With over 70 parcels of vines totaling seven hectares, it is no wonder that Alain Voge sometimes seems distracted. Half in jest, he says that the reason he harvests so late is to figure out which vines are his.
Lovably comic yet humble, honest, dedicated to his domaine, and incredibly hardworking, Alain Voge and his wife Elaine have been estate-bottling Cornas since the mid-1950s.
In spite of producing what most critics, Parker and the Wine Spectator included, call some of the finest wines in the world, the Voges remain the kind of people one wishes one had for grandparents.
As the fourth generation of the Voge family to make wine in Cornas, Alain inherited his domaine from his father at a time when it was hardly worthwhile to harvest the grapes.
After World War II a bushel of local peaches was worth more than a case of Cornas, so Alain supplemented his income by farming fruits and vegetables on the Rhône Valley floor. Only since the mid-1980s has Cornas been truly economic to produce, but the Voges stubbornly tended their vines through the darker days and made their superb wine regardless of its market value.
Today their seven hectares, out of a total of only 90 hectares currently under cultivation in Cornas, represents a total production of barely 2,000 cases; enough to provide a modest living for Alain and Elianne, who now farm only their vines and a small plot of Cornas’ other appellation contrôlée, petits pois (green peas) de Cornas.

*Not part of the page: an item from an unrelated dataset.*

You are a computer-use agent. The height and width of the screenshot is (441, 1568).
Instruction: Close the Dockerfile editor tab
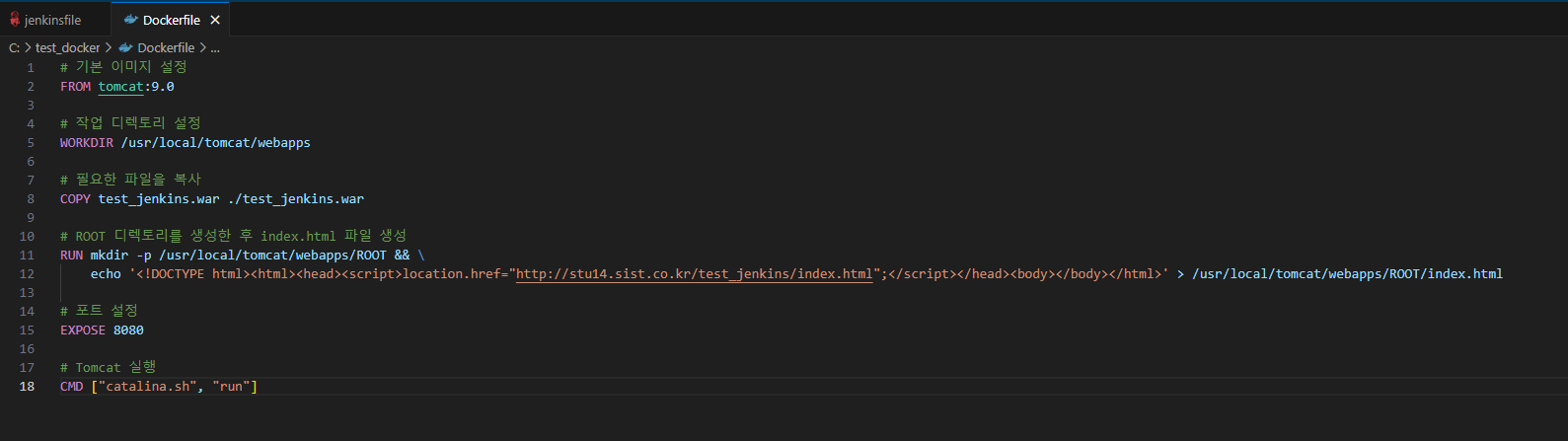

Almost all of the vines at Domaine Voge are 50+ years old, meaning that virtually all of Voge’s production is labelled Vieilles Vignes. Steeply sloping like Côte Rôtie and facing south and east, the terroir of Cornas is dense granitic schist rather than mica-based as in Côte Rôtie, giving the wines a more subtle elegance in the mouth and a bit more high-toned purple fruit in flavor.